Родилась 7 сентября 1925 года в городе Кривой Рог, Днепропетровская область, в семье рабочего Александра Иннокентьевича и Варвары Арсентьевны Пастуховых. Помню себя с 4-х лет, когда моя мама с бабушкой и детьми (со мной и младшей сестрой Луизой, 6-ти месяцев) отправилась в г.Киев к отцу, куда он как «выдвиженец» был направлен на учебу в институт. Когда мы гуляли на улице с детьми, меня похитила женщина, привела к себе домой и хотела оставить. К счастью, муж этой женщины сильно запротестовал, я плакала, и она отвела меня в приют. На второй день родители нашли меня – Ленину (так назвали меня в честь В.И.Ленина). Жили мы очень скромно: мы, дети, то у одной бабушки, то у другой – в рудничном поселке. Жилья – квартиры не было, родители – по чужим углам, снимали комнату у знакомых в городе. Наконец они решили построить свое жилье – хату. Строили на две семьи своими силами. Отец за это чуть не пострадал – грозили исключить из партии (он был членом КПбУ с 1925 года) за то, что он строил частный дом. Хотя «чистка» партии в 1934-1935 гг. для него прошла благополучно, родители все время жили в напряжении и страхе, что вот-вот отца могут «забрать» — репрессировать. Когда ночью по улице проезжала автомашина, думали, если остановится, то за отцом. А утром узнавали, что тот или другой сотрудник не вышли на работу, значит, их уже не будет, «забрали». На этот случай у нас в доме около порога стоял вещмешок с бельем и сухарями.

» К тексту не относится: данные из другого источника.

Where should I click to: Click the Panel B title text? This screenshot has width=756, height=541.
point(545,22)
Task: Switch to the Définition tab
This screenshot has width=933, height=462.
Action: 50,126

Годы были страшные. Голод 1932-1933 г.г., коллективизация, так называемая «хлебозаготовка». Мы выжили с большим трудом. Семья иногда получала «партизанский» паек (кое-какие крупы, ржаную муку и т.п.). В революцию отец воевал в партизанском отряде у Валявко. (В г.Кривой Рог в южной части на руднике была железорудная шахта имени Валявко.) Отец – бывший красный партизан – побывал и в плену у Белой армии. Спасла его моя бабушка, Анастасия Захаровна. Она привезла отца смертельно больного тифом домой, выпросив на коленях у самого Антона Ивановича Деникина. Он отпустил моего отца с бабушкой, чтобы не распространять тиф в лагере пленных и армии. Эта семейная история стала мне известна впоследствии по рассказу моей бабушки.

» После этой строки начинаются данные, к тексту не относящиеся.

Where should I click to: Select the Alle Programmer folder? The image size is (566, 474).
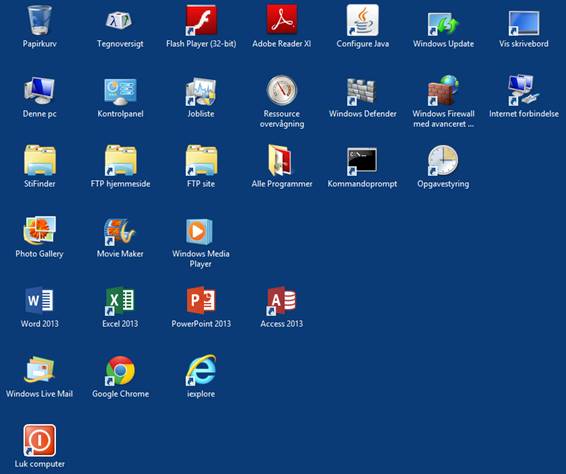click(279, 160)
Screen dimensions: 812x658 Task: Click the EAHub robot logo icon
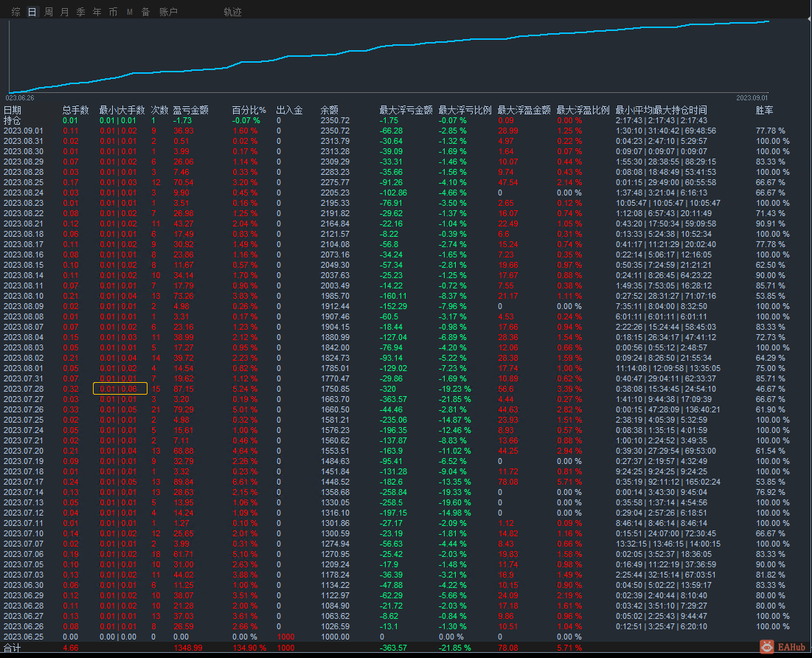768,646
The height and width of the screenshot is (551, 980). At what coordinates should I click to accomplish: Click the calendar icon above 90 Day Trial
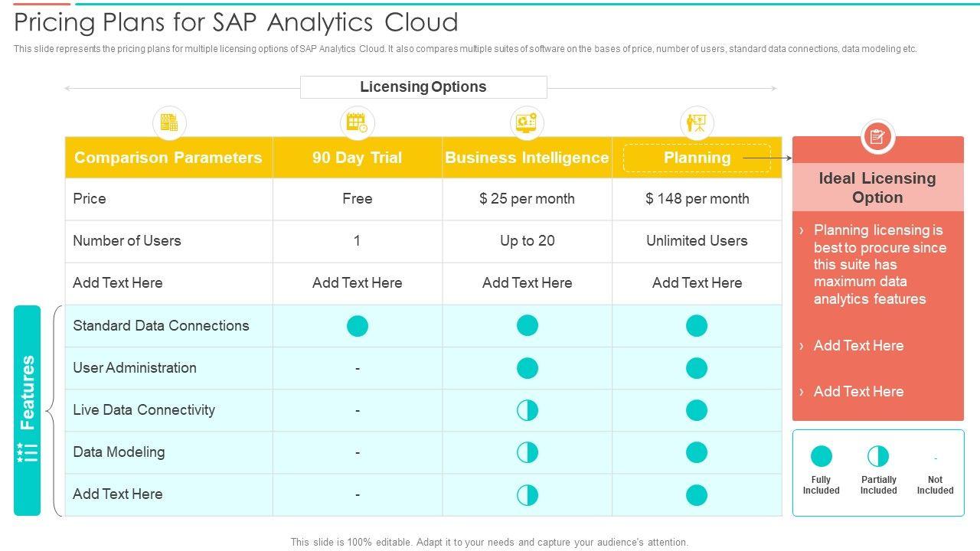[357, 122]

В 1933 голодном году в возрасте 8 лет я пошла в первый класс в украинскую школу № 10. Эта школа – старое одноэтажное дореволюционное здание красного кирпича с печным отоплением. Зимой она не отапливалась, так как не было топлива, мерзли ноги и руки. Сидели по 3 ученика за одной партой. В обед детей подкармливали, давали какой-то суп и немного хлеба. За хлебом мама занимала очередь с вечера, а ночью ходила отмечаться. Из очереди кто-нибудь из мужчин ночью дежурил. Процедура получения хлеба была длительная: хлеб резали и взвешивали на весах. Позднее его стали раскладывать в подписанные мешочки. Давали по 200 гр. на рабочего и по 100 гр. на иждивенцев. В городе был так называемый «закрытый» магазин «Торгсин», где за золото можно было купить некоторые продукты (крупы, кусковой сахар и прочее). Отец потерял зубы в плену, а в период НЭПа вставил несколько золотых, их пришлось снять и поменять на продукты. Процветало воровство, бандитизм. Люди большей частью сидели дома. Во многих домах не было радио, водопровода и канализации. В селах судили людей, которые собирали в полях оставшиеся колоски. Соседку, мать наших подруг, осудили за это на 5 лет и сослали в Воркуту. Дисциплина на службе была очень строгая, за опоздание на работу на 2-3 минуты сначала порицали, а потом – судили.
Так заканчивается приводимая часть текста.